**What is expected**. Say how many lines in the records include the string "height", adding no other words.

___ Data for this task ___

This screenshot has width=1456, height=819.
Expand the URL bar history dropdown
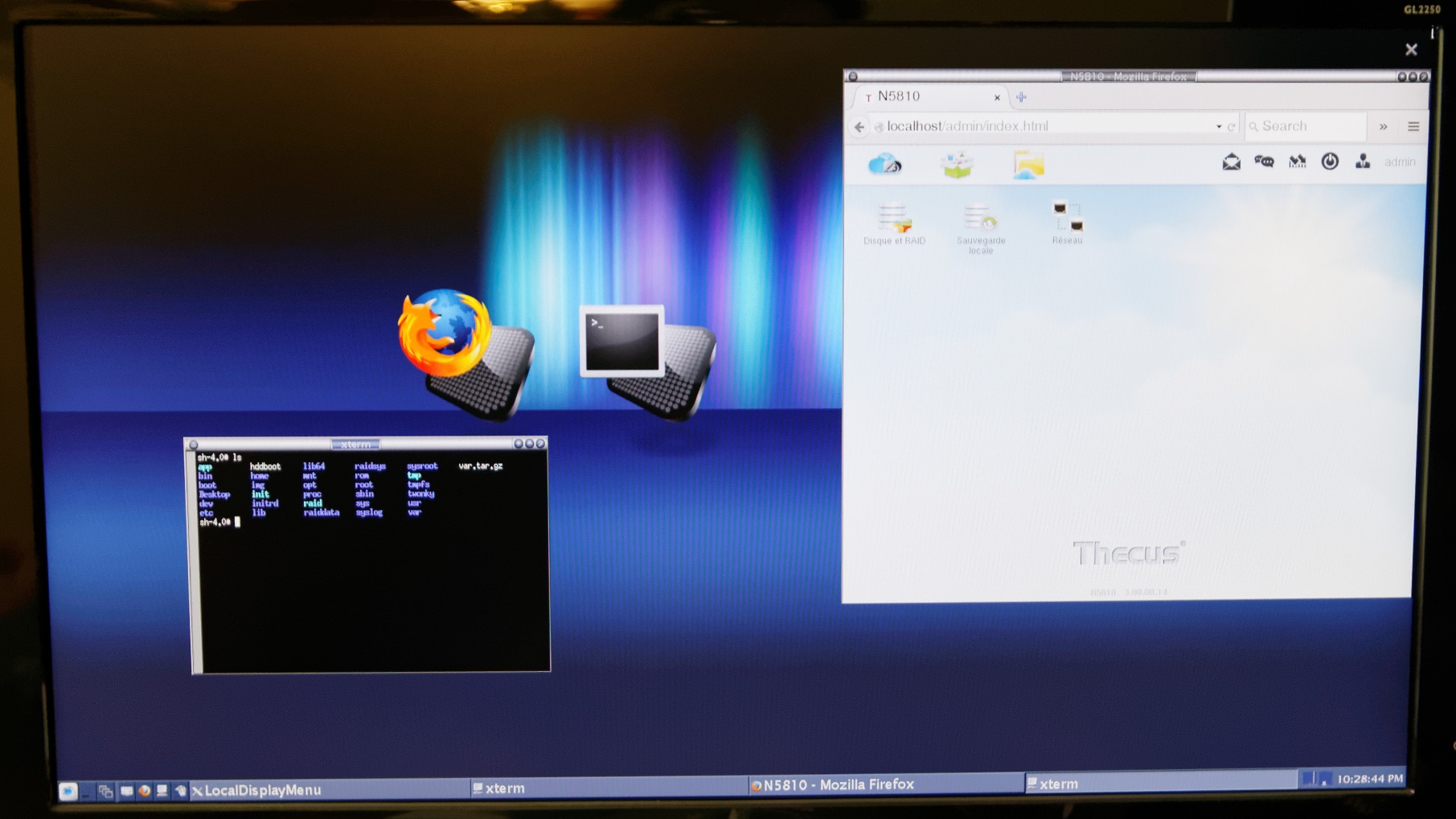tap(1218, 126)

___
___ Data for this task ___

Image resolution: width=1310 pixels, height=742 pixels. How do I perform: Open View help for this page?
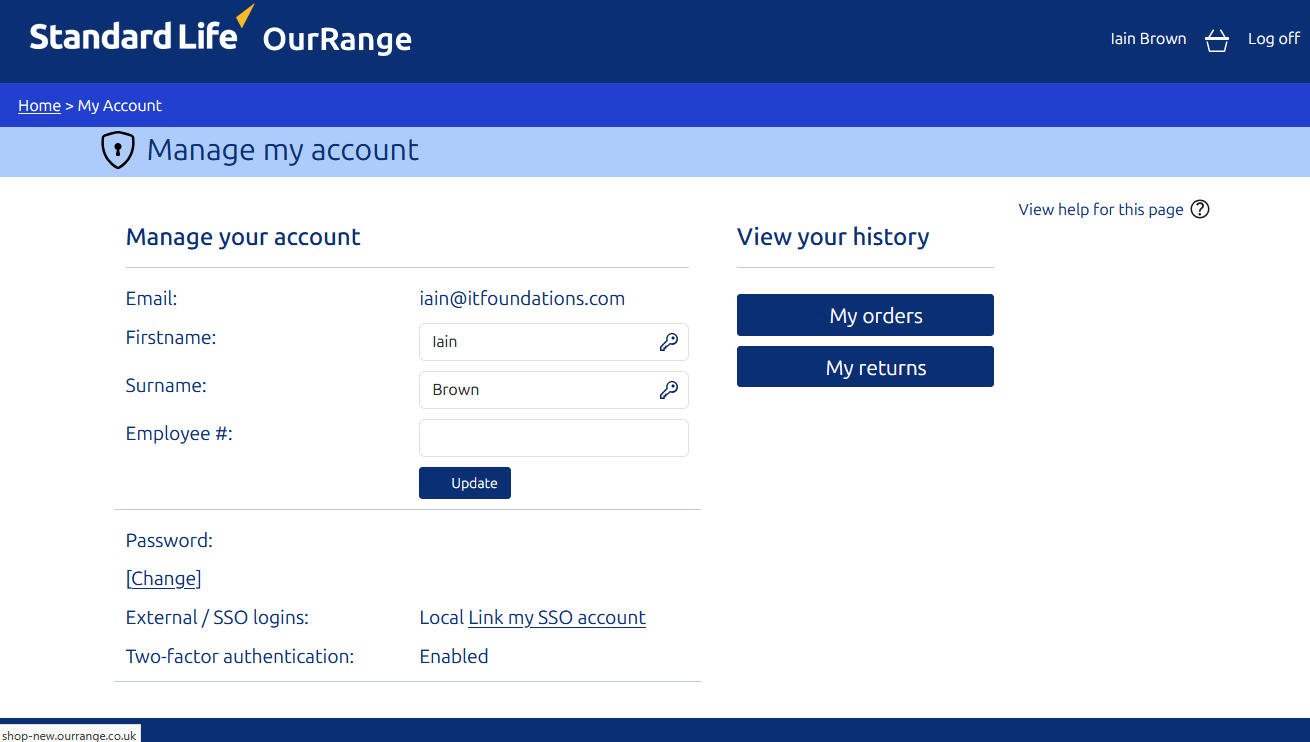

___
___ Data for this task ___

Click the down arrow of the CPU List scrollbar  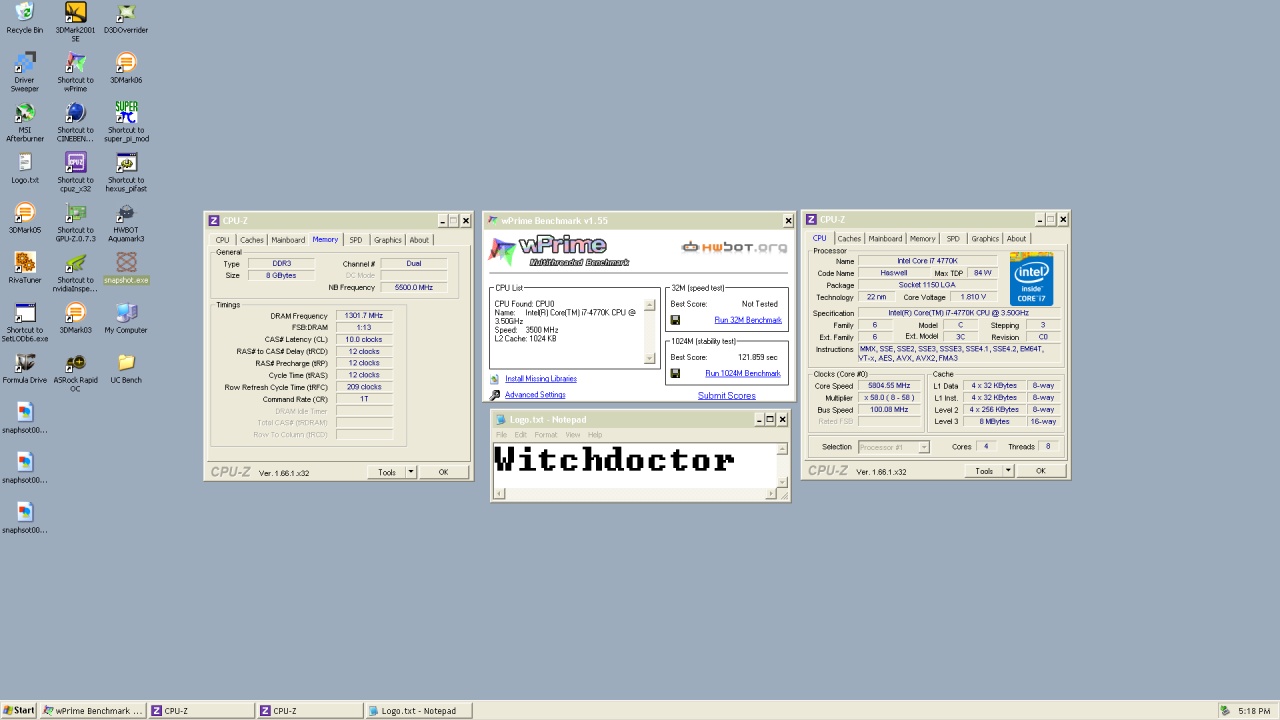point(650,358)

___

**Answer below**. 2